EXERCISE DATA:
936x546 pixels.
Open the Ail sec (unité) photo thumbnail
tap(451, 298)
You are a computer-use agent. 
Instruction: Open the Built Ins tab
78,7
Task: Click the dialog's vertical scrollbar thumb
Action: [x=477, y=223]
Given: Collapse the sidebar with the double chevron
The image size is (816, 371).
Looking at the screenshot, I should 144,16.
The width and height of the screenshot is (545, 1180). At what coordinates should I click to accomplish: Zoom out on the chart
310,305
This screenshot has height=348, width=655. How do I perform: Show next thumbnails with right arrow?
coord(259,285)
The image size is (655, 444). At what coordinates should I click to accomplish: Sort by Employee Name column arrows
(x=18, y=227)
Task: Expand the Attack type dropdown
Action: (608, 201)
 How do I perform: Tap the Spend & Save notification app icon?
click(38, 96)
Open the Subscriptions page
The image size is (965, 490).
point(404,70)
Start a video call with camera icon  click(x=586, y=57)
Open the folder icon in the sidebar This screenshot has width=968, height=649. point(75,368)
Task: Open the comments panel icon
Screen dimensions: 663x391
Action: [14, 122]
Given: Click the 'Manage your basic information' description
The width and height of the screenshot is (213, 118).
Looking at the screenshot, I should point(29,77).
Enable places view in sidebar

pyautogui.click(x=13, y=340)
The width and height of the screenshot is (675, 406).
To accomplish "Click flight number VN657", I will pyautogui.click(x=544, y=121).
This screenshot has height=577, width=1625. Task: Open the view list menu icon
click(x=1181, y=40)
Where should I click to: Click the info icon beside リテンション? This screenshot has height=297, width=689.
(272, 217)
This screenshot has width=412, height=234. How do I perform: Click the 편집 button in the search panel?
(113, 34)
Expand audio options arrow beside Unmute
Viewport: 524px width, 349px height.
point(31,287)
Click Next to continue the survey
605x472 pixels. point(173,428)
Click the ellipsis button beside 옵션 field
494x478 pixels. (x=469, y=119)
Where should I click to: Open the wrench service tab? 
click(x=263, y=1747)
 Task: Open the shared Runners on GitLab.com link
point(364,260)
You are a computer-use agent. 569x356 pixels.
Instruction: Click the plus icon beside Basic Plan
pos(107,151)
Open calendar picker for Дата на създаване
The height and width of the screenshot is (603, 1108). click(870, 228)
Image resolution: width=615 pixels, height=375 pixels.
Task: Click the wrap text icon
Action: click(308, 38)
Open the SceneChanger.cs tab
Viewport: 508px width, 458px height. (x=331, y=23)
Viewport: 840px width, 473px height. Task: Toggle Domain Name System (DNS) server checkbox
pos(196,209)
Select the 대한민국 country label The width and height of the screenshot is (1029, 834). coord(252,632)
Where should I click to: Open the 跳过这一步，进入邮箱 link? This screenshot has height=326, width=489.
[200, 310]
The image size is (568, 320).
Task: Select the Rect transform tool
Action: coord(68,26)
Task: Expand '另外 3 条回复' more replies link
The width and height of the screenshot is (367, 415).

EXERCISE DESCRIPTION:
Reproduce every one of the records above verbatim, line for line, without changing any character.

SOLUTION TO THIS PROBLEM:
936x546 pixels.
Open the Ail sec (unité) photo thumbnail
tap(451, 298)
You are a computer-use agent. 
Instruction: Open the Built Ins tab
78,7
Task: Click the dialog's vertical scrollbar thumb
Action: [x=477, y=223]
Given: Collapse the sidebar with the double chevron
The image size is (816, 371).
Looking at the screenshot, I should 144,16.
The width and height of the screenshot is (545, 1180). At what coordinates should I click to accomplish: Zoom out on the chart
310,305
This screenshot has height=348, width=655. How do I perform: Show next thumbnails with right arrow?
coord(259,285)
The image size is (655, 444). At what coordinates should I click to accomplish: Sort by Employee Name column arrows
(x=18, y=227)
Task: Expand the Attack type dropdown
Action: (608, 201)
 How do I perform: Tap the Spend & Save notification app icon?
click(38, 96)
Open the Subscriptions page
The image size is (965, 490).
point(404,70)
Start a video call with camera icon  click(x=586, y=57)
Open the folder icon in the sidebar This screenshot has width=968, height=649. point(75,368)
Task: Open the comments panel icon
Screen dimensions: 663x391
Action: [14, 122]
Given: Click the 'Manage your basic information' description
The width and height of the screenshot is (213, 118).
Looking at the screenshot, I should point(29,77).
Enable places view in sidebar

pyautogui.click(x=13, y=340)
The width and height of the screenshot is (675, 406).
To accomplish "Click flight number VN657", I will pyautogui.click(x=544, y=121).
This screenshot has height=577, width=1625. Task: Open the view list menu icon
click(x=1181, y=40)
Where should I click to: Click the info icon beside リテンション? This screenshot has height=297, width=689.
(272, 217)
This screenshot has width=412, height=234. How do I perform: Click the 편집 button in the search panel?
(113, 34)
Expand audio options arrow beside Unmute
Viewport: 524px width, 349px height.
point(31,287)
Click Next to continue the survey
605x472 pixels. point(173,428)
Click the ellipsis button beside 옵션 field
494x478 pixels. (x=469, y=119)
Where should I click to: Open the wrench service tab? 
click(x=263, y=1747)
 Task: Open the shared Runners on GitLab.com link
point(364,260)
You are a computer-use agent. 569x356 pixels.
Instruction: Click the plus icon beside Basic Plan
pos(107,151)
Open calendar picker for Дата на създаване
The height and width of the screenshot is (603, 1108). click(870, 228)
Image resolution: width=615 pixels, height=375 pixels.
Task: Click the wrap text icon
Action: click(308, 38)
Open the SceneChanger.cs tab
Viewport: 508px width, 458px height. (x=331, y=23)
Viewport: 840px width, 473px height. Task: Toggle Domain Name System (DNS) server checkbox
pos(196,209)
Select the 대한민국 country label The width and height of the screenshot is (1029, 834). coord(252,632)
Where should I click to: Open the 跳过这一步，进入邮箱 link? This screenshot has height=326, width=489.
[200, 310]
The image size is (568, 320).
Task: Select the Rect transform tool
Action: coord(68,26)
Task: Expand '另外 3 条回复' more replies link
The width and height of the screenshot is (367, 415).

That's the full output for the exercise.